Across the Ages ~ a story for All Souls’ Day

Across the ages ~ a story for All Souls’ Day

I waited for you, lurking in the shadows of the agora, hoping to share what I had stolen from listening to philosophers, shawl covering my face and the food in my basket emitting glorious fragrance of ripe fruit and warm bread. They don’t like women, most of them, but they don’t throw things at me to drive me away any more. I have to lie to cover why I am so long but that day you didn’t come to find out what I had learned, so I risked another beating to see where you were. You were drunk, your mother told me and she told me not to ever come back; there was talk about that Socrates being a danger to our gilded youth. She could not have made it plainer that she feared what would happen if you continued to explore these things, even debated second-hand with a slave like me.

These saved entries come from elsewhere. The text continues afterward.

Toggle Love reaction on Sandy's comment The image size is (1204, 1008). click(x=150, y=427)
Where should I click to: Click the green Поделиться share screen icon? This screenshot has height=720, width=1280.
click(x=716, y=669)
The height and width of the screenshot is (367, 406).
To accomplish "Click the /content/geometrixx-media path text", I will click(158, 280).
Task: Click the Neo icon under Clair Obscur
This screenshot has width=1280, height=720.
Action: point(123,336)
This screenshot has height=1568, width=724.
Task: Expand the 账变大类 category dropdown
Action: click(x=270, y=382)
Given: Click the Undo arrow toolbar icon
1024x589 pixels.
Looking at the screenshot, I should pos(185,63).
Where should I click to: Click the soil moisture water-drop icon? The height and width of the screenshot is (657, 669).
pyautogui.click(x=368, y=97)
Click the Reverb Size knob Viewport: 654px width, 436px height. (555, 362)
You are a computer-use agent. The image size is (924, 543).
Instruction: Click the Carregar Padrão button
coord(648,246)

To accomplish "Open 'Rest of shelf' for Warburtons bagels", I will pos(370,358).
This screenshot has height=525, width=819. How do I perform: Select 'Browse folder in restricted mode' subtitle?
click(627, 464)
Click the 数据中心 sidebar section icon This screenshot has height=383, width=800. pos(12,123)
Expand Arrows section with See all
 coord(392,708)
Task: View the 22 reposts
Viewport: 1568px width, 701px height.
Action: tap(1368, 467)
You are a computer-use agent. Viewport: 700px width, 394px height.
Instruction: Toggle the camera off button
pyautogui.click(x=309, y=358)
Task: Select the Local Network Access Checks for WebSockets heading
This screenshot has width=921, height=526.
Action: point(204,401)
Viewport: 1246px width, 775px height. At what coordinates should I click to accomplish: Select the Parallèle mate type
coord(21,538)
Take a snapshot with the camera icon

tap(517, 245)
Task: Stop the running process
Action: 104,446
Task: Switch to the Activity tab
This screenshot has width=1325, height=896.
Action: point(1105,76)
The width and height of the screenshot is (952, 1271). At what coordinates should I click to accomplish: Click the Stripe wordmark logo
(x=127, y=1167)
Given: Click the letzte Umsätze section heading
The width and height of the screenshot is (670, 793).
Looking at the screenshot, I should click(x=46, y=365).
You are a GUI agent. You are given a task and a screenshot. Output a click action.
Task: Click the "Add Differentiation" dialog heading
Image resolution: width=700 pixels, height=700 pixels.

Of course they made him drink hemlock for the sake of our gilded youth, and I saw you in the crowd. You would not meet my eyes, and when I sought to speak with you, you shoved me away and called me whore. I think now the whole crowd heard my heart break, though perhaps all they heard was the crack of the flask I carried as it hit the stone. I died inside but it was a few years before a sickness the doctors could not treat carried the rest of me away. I did not fight it. I had become too attached to you to continue my journey without the meaning my task with you had given me.

I floated for many years, between worlds. I passed a few more lifetimes without catching more than a glimpse of you. There are others I dance this millennia old dance with, stepping the measure round through the passage of centuries. Each time I meet a familiar soul, I know that I know them somehow but when I am incarnate I seldom remember what ties me to them and sometimes we pass, without speaking or connecting, with only that electric spark, as eyes meet and for a millisecond, we know each other.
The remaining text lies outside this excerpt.